> What you have to do:
Copy the records below, from the line containing "Click the mailer-daemon@google.com" through the last line; leave out pictures.
------ Data for this exercise
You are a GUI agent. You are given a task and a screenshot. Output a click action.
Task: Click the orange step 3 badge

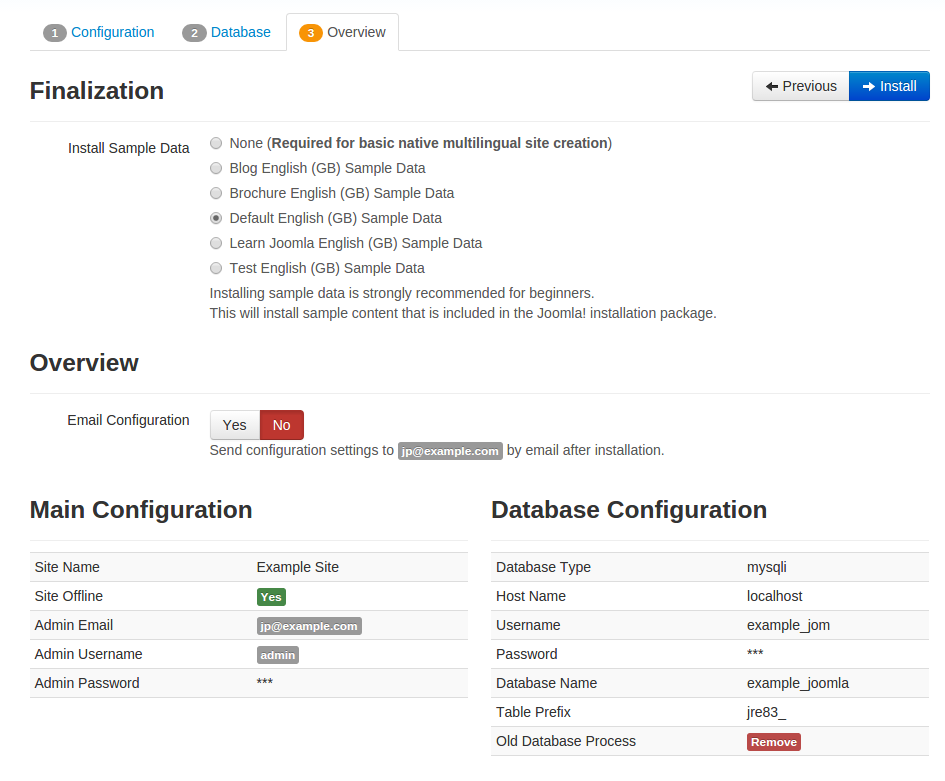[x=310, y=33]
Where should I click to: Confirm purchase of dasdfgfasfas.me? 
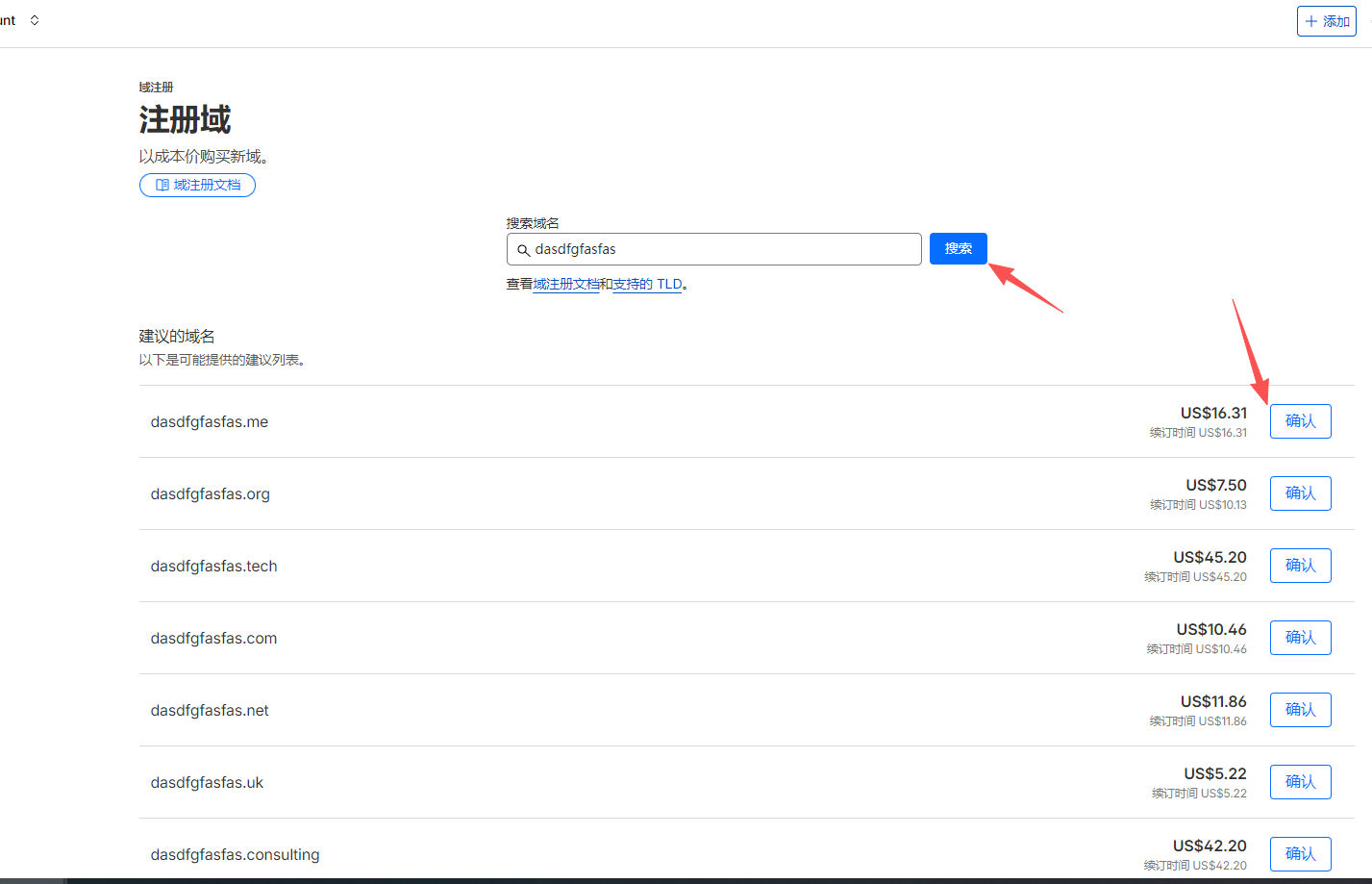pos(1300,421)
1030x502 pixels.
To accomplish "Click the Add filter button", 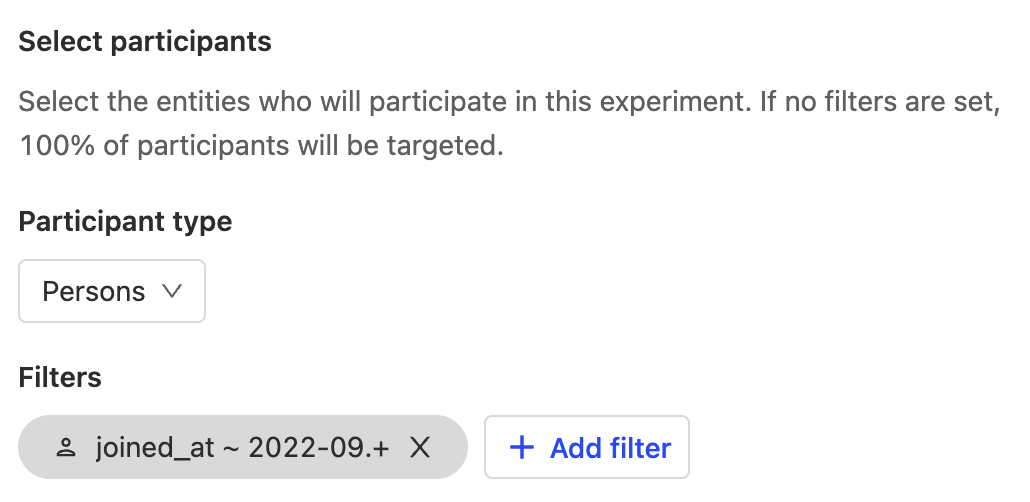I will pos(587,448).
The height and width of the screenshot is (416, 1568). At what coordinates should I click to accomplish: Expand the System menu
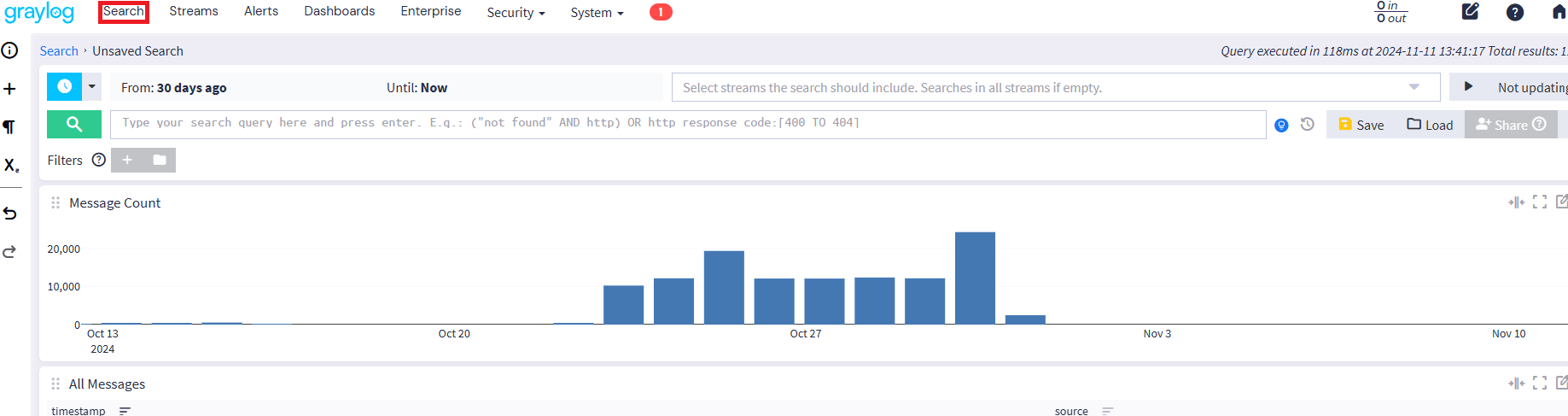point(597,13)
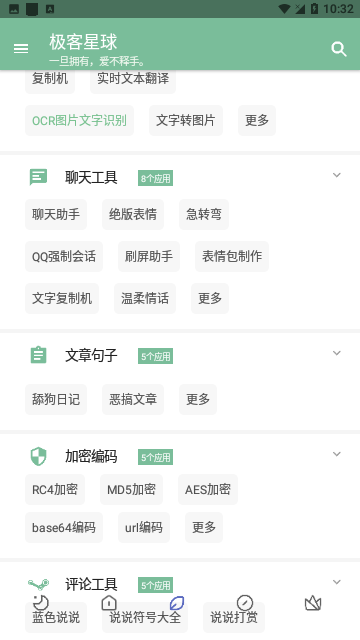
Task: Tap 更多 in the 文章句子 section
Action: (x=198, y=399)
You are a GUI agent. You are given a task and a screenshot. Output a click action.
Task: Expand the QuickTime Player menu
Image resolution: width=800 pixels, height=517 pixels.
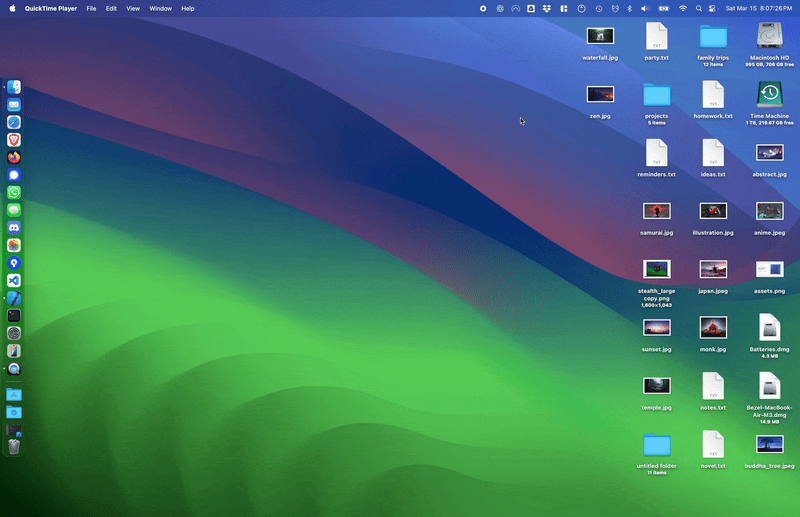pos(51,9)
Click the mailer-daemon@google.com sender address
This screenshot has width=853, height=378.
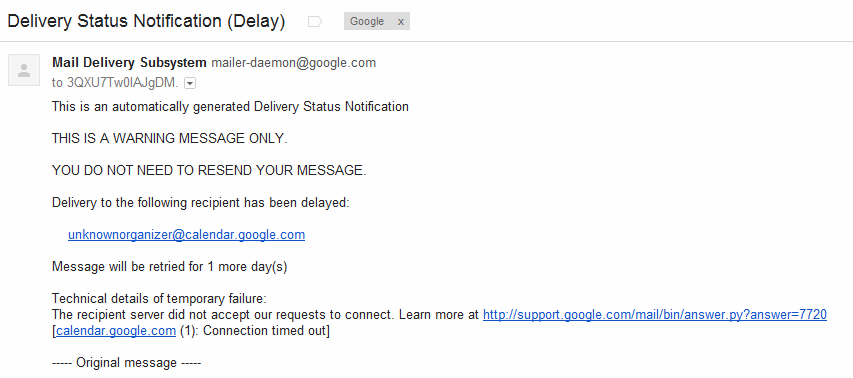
------------
> Output for this exercise:
Click the mailer-daemon@google.com sender address
This screenshot has width=853, height=378.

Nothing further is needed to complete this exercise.